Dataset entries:
* * *
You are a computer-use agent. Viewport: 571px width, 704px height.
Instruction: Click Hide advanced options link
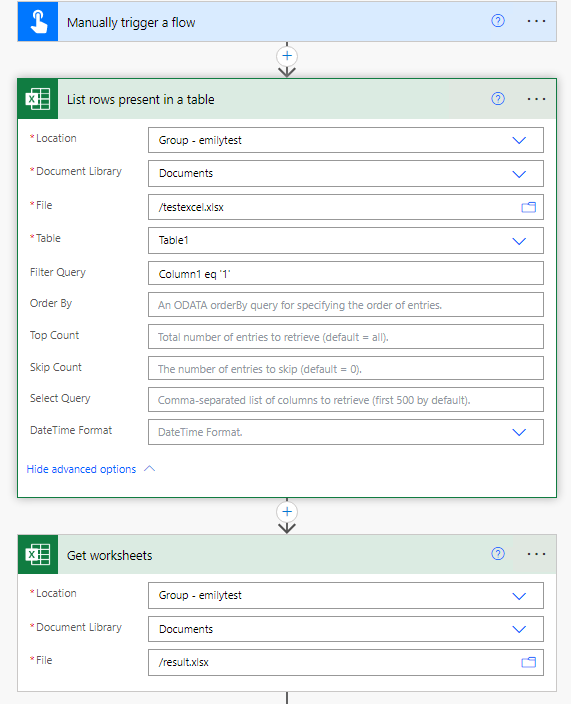[x=81, y=469]
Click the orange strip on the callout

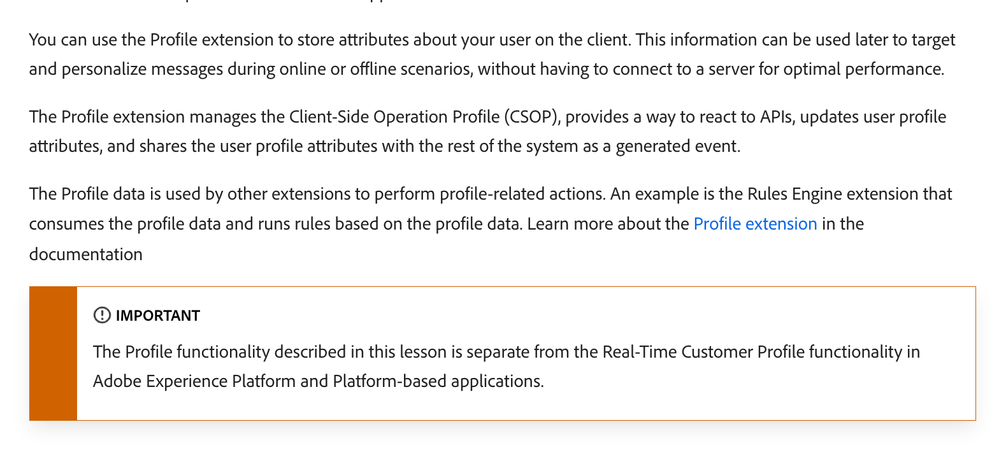coord(53,354)
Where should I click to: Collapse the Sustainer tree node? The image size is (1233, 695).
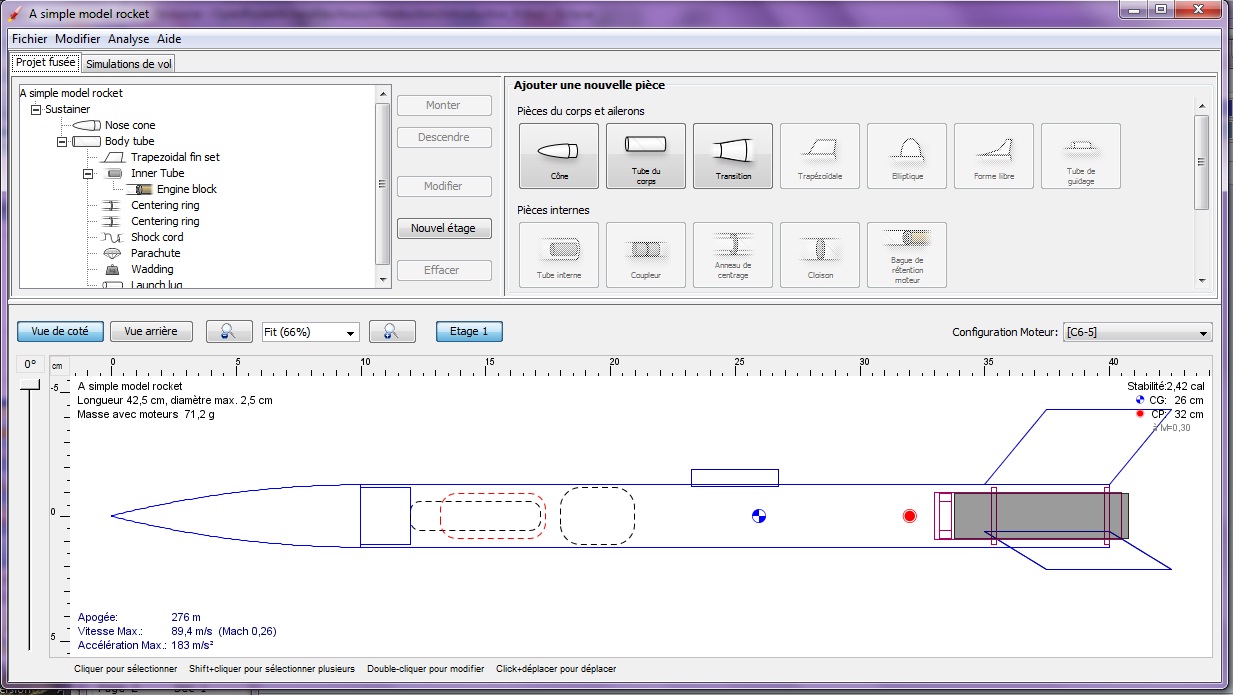[x=36, y=109]
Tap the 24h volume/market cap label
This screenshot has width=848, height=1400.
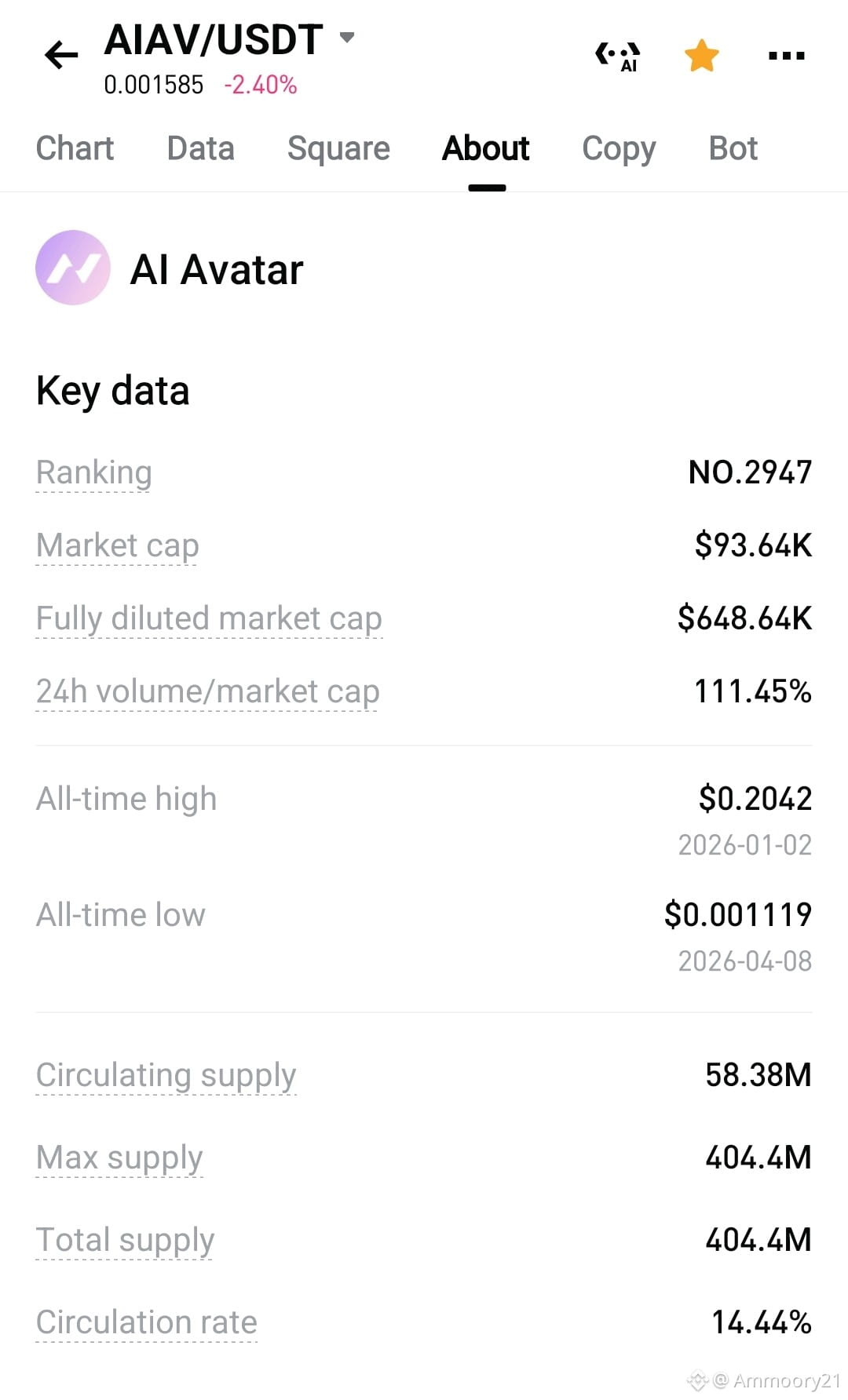click(207, 692)
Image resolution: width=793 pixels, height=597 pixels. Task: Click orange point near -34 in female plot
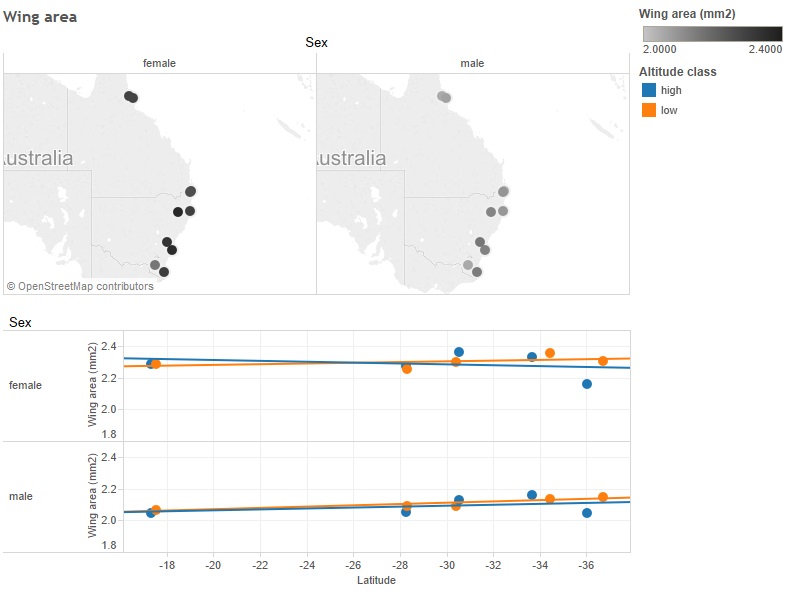(550, 353)
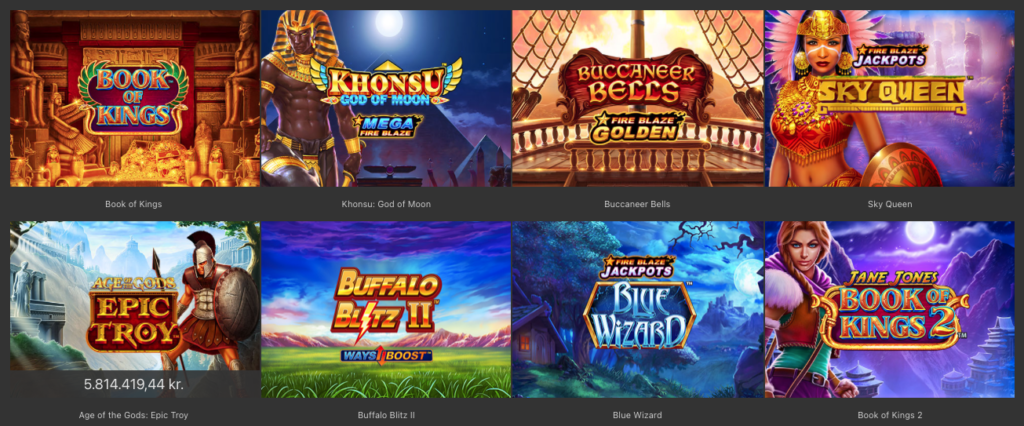1024x426 pixels.
Task: Launch Khonsu God of Moon game tile
Action: pyautogui.click(x=386, y=98)
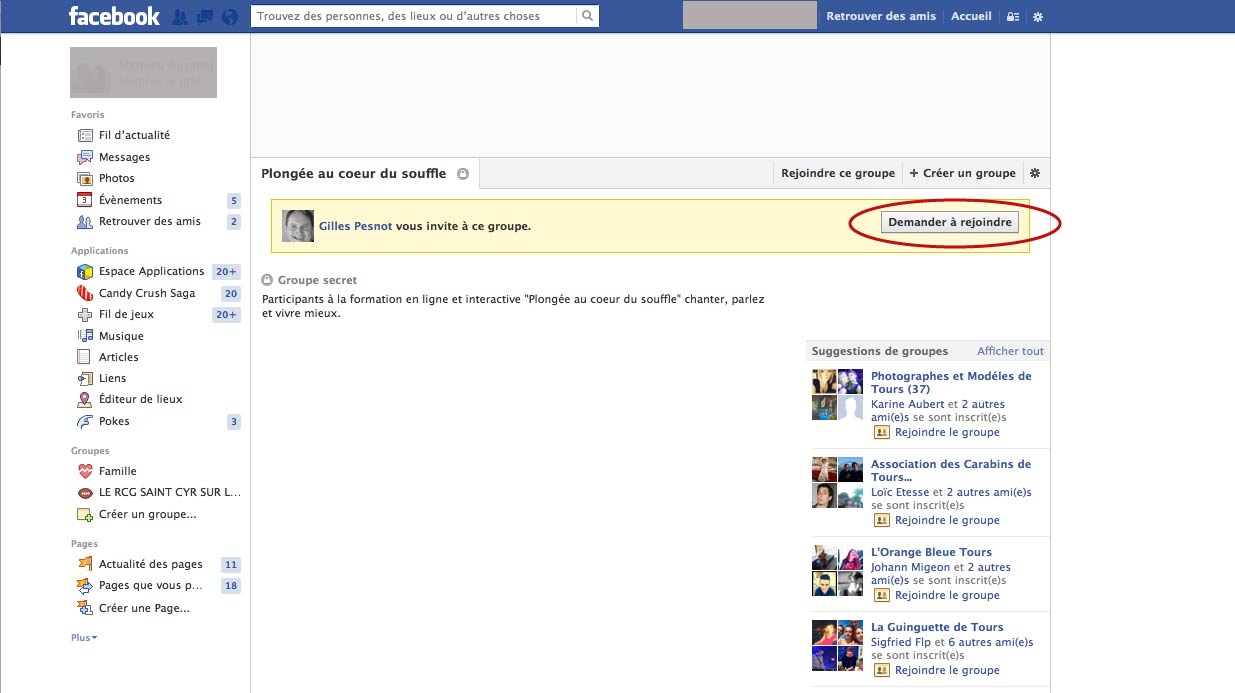Open Gilles Pesnot's profile link

click(x=355, y=226)
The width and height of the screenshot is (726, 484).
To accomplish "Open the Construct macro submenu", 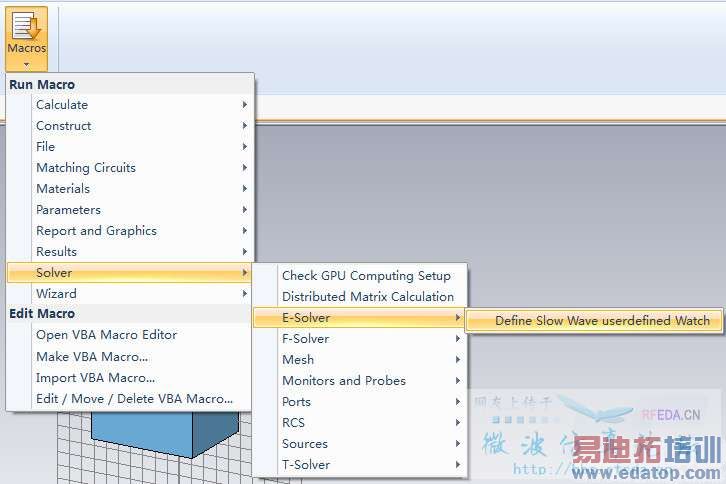I will click(x=64, y=126).
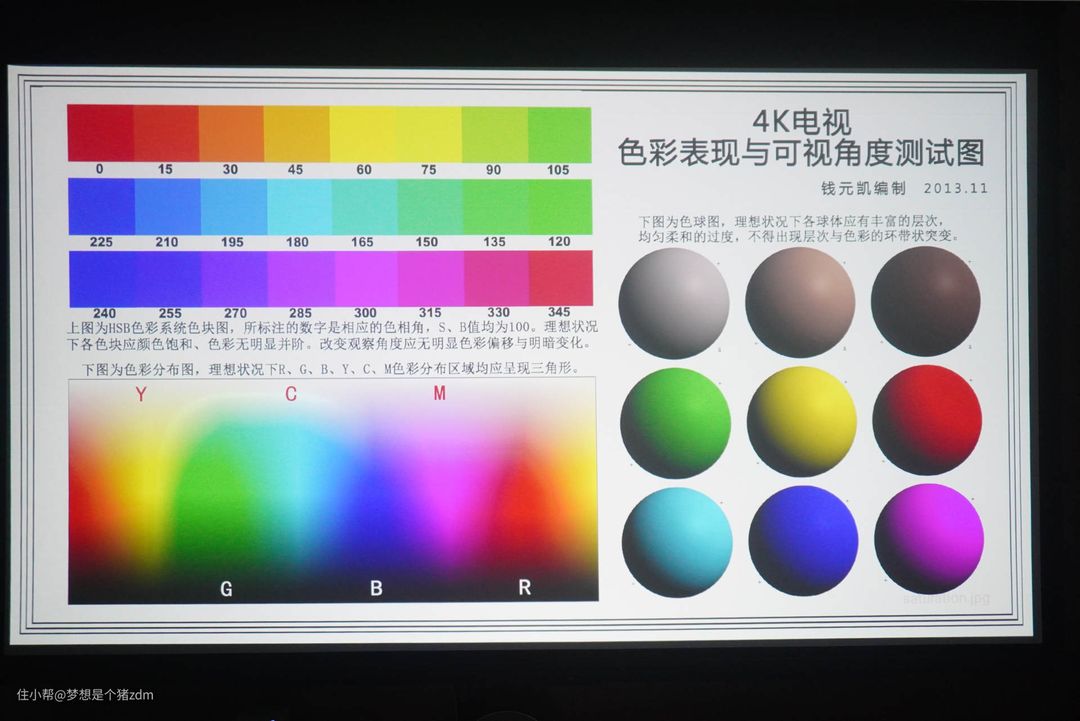Viewport: 1080px width, 721px height.
Task: Select the light gray sphere
Action: pyautogui.click(x=673, y=303)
* * *
● **Activity**: Starting at the line above that holds "Where should I", repeat every line exactly down to and including the line that holds "The width and", then stop. Do not carry over any pictures.

● **Response area**:
Where should I click to: Collapse the Sustainer tree node? The image size is (1233, 695).
[x=36, y=109]
Tap the 24h volume/market cap label
This screenshot has width=848, height=1400.
click(207, 692)
Image resolution: width=793 pixels, height=597 pixels. Task: Click orange point near -34 in female plot
(550, 353)
1024x426 pixels.
Task: Launch Khonsu God of Moon game tile
Action: pyautogui.click(x=386, y=98)
Open Gilles Pesnot's profile link

click(x=355, y=226)
The width and height of the screenshot is (726, 484).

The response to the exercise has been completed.